BSL-3

A Commitment to Containment

Article Posted: January 05, 2010

I have been an avid reader of the ALN biocontainment column, written by my friend and associate Jon Crane, for more than five years now. I know from my personal experience working with Jon that his recognized leadership in biocontainment stems from over two decades of working on the design of these facilities, a continuous attitude of research and learning, and a commitment to contributing thought leadership to this subject in a way that focuses attention more on others. I myself have had the opportunity to co-write with Jon columns that have appeared here. In my opinion, Jon’s regular columns have provided insightful articles on important biocontainment issues in simple understandable language that have given readers an understanding of the core principles of biocontainment.

As of this issue, I will be writing and working with other experts in the biocontainment community to produce this column for ALN. Jon is no less passionate about biocontainment, but he has taken on new challenges in the global health and research design sphere that mean he has to pass this responsibility on to someone else. The editors at ALN Magazine have graciously accepting my qualifications as Jon’s replacement here. And so I have the privilege of taking over this column, and I will try my best to be a fraction as good as Jon has been at it.

Preparing to produce this column was an opportunity to do some initial reflection on its objectives and how to best communicate information to a broad audience with different starting points. The key objectives for me are to make this column relevant and useful, and to help to foster a dialogue among interested readers. After thinking about this and looking at what made the column successful through to now, I’ve put down a few basic principles and an approach that I hope will serve these objectives. So, without any more setup, here are the ground rules we will apply as best we can for future pieces, until a better approach becomes evident (flexibility is the cornerstone of all good design).

This column should provide you with practical solutions to common containment questions and problems. We will use these design solutions to promote an understanding of the principles of containment. There is a risk of over-simplification when giving a solution to a containment problem as all experienced practitioners know. No solution fits all cases and context means everything here. A host of factors can change what the best design options are. However, as long as we underpin the solutions we discuss with the containment principles they illustrate, you can use the information to help determine what the right options may be for your facility and organization.

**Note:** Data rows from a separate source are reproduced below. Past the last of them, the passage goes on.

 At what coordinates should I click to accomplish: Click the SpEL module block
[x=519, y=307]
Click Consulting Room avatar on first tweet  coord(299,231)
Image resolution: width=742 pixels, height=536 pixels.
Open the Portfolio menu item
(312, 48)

We will try to touch on the risk assessment basis behind all biocontainment and biosafety solutions. We design and operate containment facilities based on the particular risks that the pathogens we are working with and way we are working with them pose to people, to animals and to plants. We put in place controls we deem sufficient to reduce these risks, if not to zero, then to acceptable levels. Whether this is a deliberate part of the design process or we are following relevant biosafety guidance documents to make these decisions, our design is based on risk assessment. The BMBL itself is a codified set of facility and practice controls that have evolved through risk assessment, called biosafety levels. The more we incorporate risk assessment in our decision-making process, the more options we create and the more we can be sure that our choices will prove to be effective.

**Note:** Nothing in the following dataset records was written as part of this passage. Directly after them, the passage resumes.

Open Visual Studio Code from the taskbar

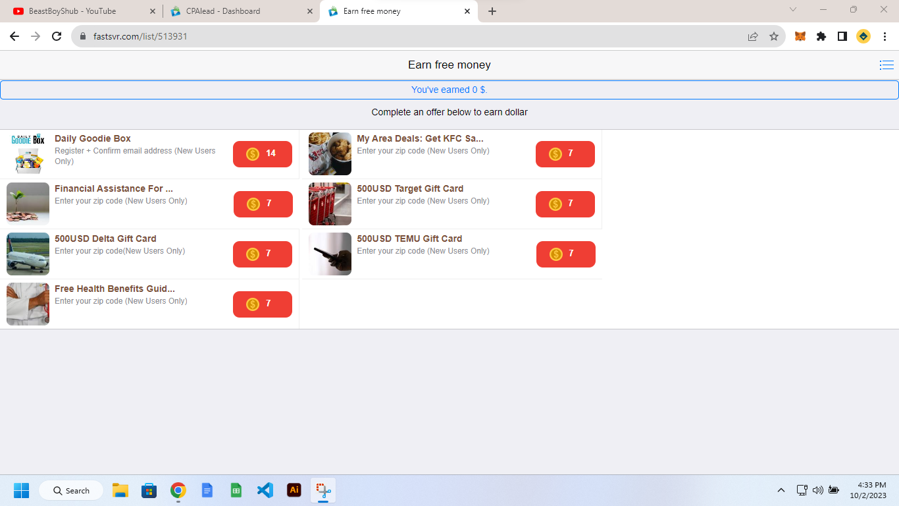tap(265, 490)
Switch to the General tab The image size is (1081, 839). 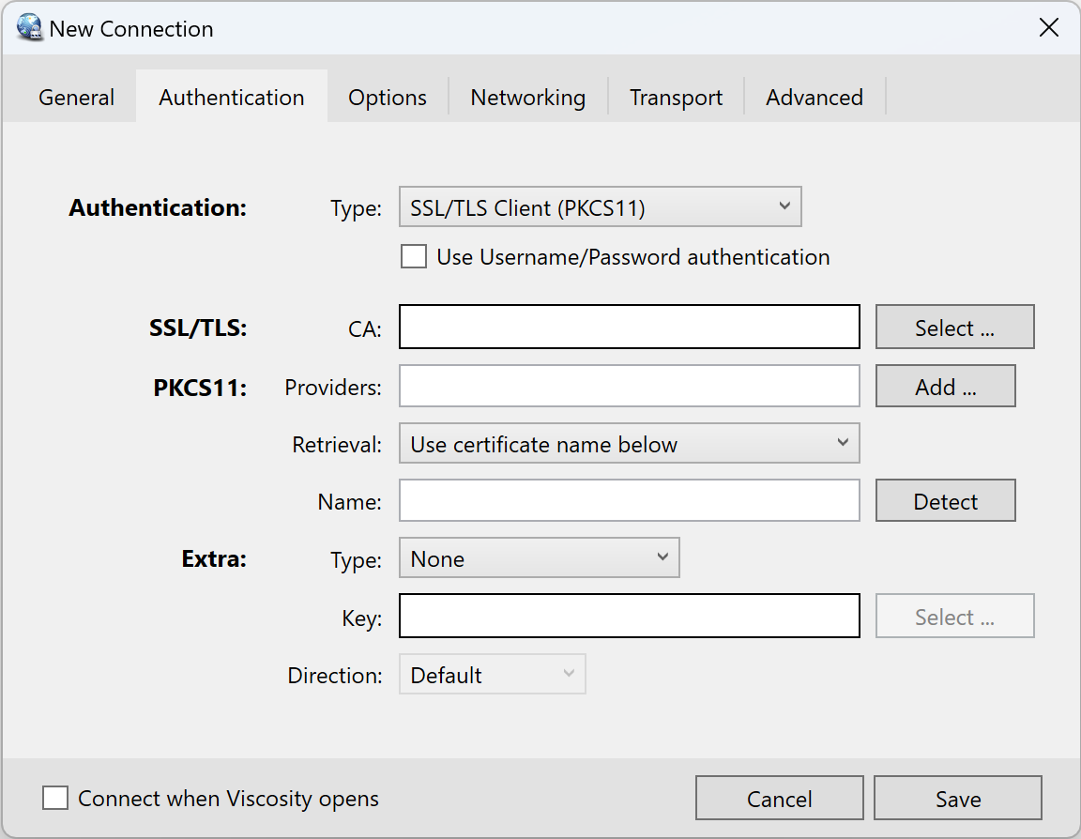76,98
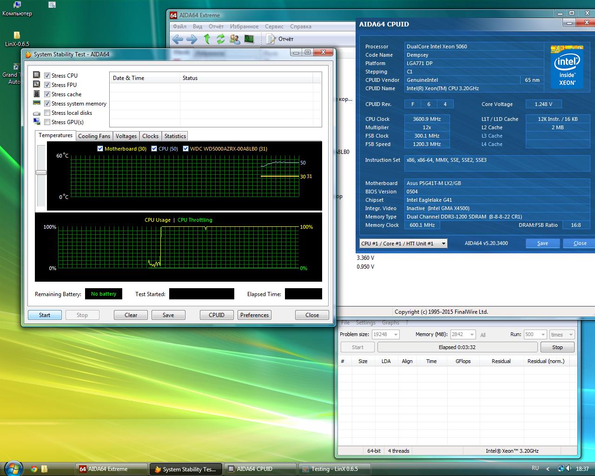Viewport: 595px width, 476px height.
Task: Click the temperature graph scale slider handle
Action: (x=41, y=172)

We will promote evidence-based containment design. A lot of our current design practices are based on what has worked in the past but there is exciting new research in applied biosafety and technology development around the world today that we can learn from and evolve our practices with. It is vital to the health of our industry and in the interest of public accountability. Therefore, whenever possible, we will include in our discussion supporting information from these projects and provide references to look at them further if they are relevant to you.